The chaotic universe

The Large Synoptic Survey Telescope (LSST) currently being built in Chile. Source: project website.
The Large Synoptic Survey Telescope (LSST) currently being built in Chile. source: The project website.

Our study of the dynamic universe has only just begun. In the next ten years or so, automatic telescopes, such as the transient event facility named after Zwicky (ZTF) which should start operating near San Diego, the Large Synoptic Survey Telescope (LST) in Chile, the construction of which is in progress, and the Wide-Field Infrared Survey Telescope (WFIRST) that NASA plans to launch into space, will be able to scan most of the sky every few nights, and discover hundreds more supernovae than we discover today. Meanwhile, modern supercomputers are gaining the ability to make detailed XNUMXD simulations of these events, allowing us to get a tangible picture of what might be going on deep in the cores of exploding stars.

The death of a very large star will lead to an extremely dim supernova

Data collected in the coming years will challenge our theories regarding many types of stellar death. Each of the scenarios described here is physically conceivable, but not proven. With additional observations of unusual supernovae, we hope to be able to find out which of these explosive possibilities is actually realized in nature. Apparently, it will turn out that the universe is stranger than we imagined, and that even more exotic phenomena will be discovered in it than we have dreamed so far.

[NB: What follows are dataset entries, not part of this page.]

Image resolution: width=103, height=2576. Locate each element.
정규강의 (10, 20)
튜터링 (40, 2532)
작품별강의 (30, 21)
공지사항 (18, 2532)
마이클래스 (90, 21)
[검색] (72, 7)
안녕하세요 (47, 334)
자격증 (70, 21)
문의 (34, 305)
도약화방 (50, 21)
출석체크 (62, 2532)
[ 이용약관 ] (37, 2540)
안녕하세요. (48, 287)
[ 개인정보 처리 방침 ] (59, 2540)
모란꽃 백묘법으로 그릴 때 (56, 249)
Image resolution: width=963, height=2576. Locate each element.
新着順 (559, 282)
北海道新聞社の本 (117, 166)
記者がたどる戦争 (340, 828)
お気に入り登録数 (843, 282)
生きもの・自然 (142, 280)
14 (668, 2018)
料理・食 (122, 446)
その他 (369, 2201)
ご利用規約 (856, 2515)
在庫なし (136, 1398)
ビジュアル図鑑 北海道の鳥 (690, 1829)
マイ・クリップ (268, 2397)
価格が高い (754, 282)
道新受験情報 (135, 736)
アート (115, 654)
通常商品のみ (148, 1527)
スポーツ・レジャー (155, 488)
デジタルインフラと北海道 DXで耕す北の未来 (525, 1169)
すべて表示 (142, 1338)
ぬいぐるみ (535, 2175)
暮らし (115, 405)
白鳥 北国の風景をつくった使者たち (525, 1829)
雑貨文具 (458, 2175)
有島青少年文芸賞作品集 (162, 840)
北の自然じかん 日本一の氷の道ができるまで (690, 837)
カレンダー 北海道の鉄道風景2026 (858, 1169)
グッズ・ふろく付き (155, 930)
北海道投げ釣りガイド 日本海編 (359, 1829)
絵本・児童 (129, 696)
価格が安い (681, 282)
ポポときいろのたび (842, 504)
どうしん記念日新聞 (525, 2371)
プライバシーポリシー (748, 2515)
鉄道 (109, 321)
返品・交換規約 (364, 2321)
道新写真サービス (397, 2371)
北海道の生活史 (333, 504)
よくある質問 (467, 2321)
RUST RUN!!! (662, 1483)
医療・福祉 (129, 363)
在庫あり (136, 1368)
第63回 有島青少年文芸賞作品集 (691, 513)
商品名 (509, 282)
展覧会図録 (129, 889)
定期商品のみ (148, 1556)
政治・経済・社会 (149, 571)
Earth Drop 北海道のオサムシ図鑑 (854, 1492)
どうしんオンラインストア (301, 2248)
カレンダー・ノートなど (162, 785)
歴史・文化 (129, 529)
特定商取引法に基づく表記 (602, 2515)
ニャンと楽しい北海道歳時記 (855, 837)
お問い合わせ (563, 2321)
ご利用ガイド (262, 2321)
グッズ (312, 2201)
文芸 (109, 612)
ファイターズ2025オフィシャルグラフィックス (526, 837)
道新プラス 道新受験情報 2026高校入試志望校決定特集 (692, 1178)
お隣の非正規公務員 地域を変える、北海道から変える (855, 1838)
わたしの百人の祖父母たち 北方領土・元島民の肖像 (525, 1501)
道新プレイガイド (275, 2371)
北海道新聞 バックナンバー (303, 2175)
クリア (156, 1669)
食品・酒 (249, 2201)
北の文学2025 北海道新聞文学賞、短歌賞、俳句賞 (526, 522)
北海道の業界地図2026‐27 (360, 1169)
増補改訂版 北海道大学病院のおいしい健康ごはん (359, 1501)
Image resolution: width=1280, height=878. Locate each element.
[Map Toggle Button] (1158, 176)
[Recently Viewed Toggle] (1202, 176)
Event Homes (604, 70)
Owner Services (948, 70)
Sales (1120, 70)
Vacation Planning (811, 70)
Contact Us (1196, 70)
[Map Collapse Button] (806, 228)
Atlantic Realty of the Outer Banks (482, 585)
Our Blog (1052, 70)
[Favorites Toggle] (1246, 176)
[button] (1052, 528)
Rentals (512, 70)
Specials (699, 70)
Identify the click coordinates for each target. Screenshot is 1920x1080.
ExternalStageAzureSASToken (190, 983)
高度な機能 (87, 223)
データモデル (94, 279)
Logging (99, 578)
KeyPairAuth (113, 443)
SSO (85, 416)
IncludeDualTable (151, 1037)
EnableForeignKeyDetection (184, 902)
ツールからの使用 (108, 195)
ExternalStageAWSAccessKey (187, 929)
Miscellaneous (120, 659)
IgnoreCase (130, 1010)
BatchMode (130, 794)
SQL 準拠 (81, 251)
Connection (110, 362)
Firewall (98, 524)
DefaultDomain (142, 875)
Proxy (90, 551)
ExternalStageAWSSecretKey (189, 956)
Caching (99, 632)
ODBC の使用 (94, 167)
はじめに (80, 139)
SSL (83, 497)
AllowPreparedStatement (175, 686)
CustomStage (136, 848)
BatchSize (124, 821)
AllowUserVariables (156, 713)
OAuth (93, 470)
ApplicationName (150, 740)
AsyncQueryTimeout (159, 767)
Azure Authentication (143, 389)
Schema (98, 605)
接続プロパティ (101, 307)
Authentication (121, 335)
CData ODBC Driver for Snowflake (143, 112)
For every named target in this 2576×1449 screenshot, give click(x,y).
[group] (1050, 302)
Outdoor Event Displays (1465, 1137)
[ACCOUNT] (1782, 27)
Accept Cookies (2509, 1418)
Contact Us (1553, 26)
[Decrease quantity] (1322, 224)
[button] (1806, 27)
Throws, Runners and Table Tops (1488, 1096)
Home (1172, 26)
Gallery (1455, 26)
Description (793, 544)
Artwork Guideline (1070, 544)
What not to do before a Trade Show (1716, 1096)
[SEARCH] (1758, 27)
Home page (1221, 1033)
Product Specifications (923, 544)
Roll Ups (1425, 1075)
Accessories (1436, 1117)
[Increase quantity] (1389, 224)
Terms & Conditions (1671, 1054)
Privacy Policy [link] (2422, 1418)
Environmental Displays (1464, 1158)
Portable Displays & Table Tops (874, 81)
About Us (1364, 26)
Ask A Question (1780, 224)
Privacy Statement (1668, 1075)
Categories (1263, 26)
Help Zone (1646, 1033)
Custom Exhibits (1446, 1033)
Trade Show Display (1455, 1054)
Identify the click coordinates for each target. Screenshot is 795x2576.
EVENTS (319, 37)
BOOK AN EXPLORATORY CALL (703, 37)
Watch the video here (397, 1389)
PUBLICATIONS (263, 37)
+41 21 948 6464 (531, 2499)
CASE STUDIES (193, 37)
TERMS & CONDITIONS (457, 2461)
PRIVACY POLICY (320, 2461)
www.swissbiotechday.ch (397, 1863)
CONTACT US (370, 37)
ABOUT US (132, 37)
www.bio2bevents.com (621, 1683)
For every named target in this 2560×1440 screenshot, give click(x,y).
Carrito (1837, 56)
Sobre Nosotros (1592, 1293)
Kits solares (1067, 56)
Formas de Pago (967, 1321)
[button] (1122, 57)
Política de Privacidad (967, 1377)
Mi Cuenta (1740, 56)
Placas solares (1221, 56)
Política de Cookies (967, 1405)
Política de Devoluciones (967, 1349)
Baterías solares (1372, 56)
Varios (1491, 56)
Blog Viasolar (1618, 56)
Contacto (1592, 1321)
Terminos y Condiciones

Ultimately, we will also be able to provide a richer description of the material that makes up our bodies and the world around us. The gold ring on your finger, for example, has a long history that extends far beyond the days of your ancient ancestors. This material likely first floated in the iron reactor of a massive star that weakened, collapsed, and became a compressed neutron star. Many years later, perhaps even a billion years, this neutron star may have collided with another compact star, spewing a cloud of radioactive debris into space. This cloud, flying at a speed of about 100 million kilometers per hour, crossed more than 1,000 light years across the galaxy, mixing with other gases on its way, until it finally settled in the crust of a planet called Earth. A period of time later, people dug up and took out these star fragments, fashioned a ring and began to tell their story.

About the writers

Daniel Kaysen - Astrophysicist at the University of California at Berkeley and at the Lawrence Berkeley National Laboratory. His research focuses on developing new theoretical and computer models to explain the many types of stellar explosions in the universe.

for further reading

  • Supernova Light Curves Powered by Young Magnetars. Daniel Kasen and Lars Bildsten in Astrophysical Journal, Vol. 717, no. 1, pages 245–249; July 1, 2010
  • The Unprecedented 2012 Outburst of SN 2009ip: A Luminous Blue Variable Star Becomes a True Supernova. Jon C. Mauerhan et al. in Monthly Notices of the Royal Astronomical Society, Vol. 430, no. 3, pages 1801–1810; April 11, 2013
  • Effect of a High Opacity on the Light Curves of Radioactively Powered Transients from Compact Object Mergers. Jennifer Barnes and Daniel Kasen in Astrophysical Journal, Vol. 775, no. 1, Article No. 18; September 20, 2013
  • Video simulations of magnetic supernova explosions, Scientific American website
  • super-supernovas. Avishai Gal-Yam, Scientific American Israel, October-November 2012

2 תגובות

  1. Interesting article despite its length,
    It's a shame that the translators don't understand that when they try to inflect names or concepts for Uzis
    For many, according to the rules of Hebrew grammar, a vowel is accepted,
    "Supernovas", ultranovas", "catastrophes" equal or worthless
    Like writing personal names in the plural: "Avi Yam" "Tsila Vat" "Daniel Yam",
    Am I the only one who sees the bullshit?